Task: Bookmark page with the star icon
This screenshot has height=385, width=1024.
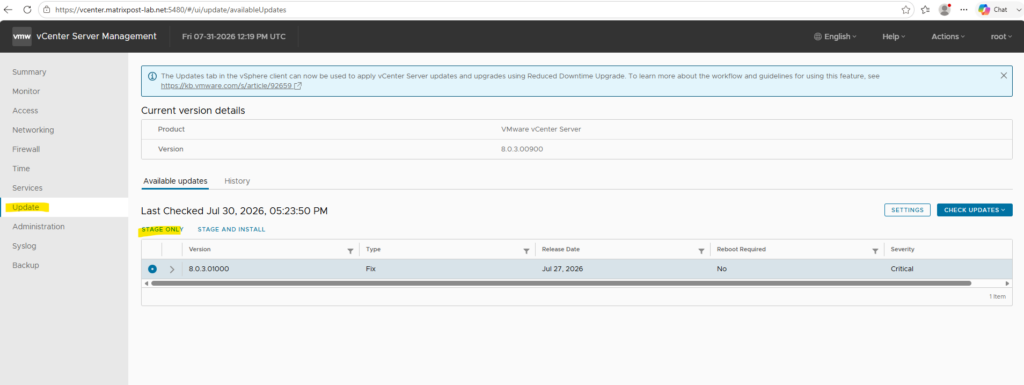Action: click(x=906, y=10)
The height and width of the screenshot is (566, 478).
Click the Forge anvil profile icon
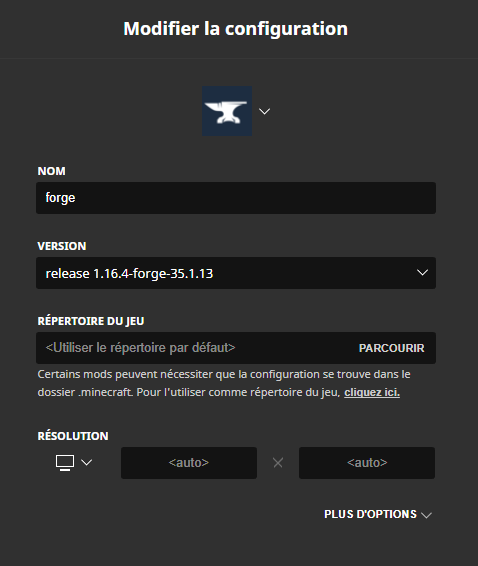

+--

→ **Assigned task**: Please restate, word for word, the lines from the one with "This screenshot has height=385, width=1024." through the final line of the material, both included, and omit the pictures.

→ **Expected answer**:
This screenshot has height=385, width=1024.
Action: click(x=906, y=10)
The height and width of the screenshot is (566, 478).
Click the Forge anvil profile icon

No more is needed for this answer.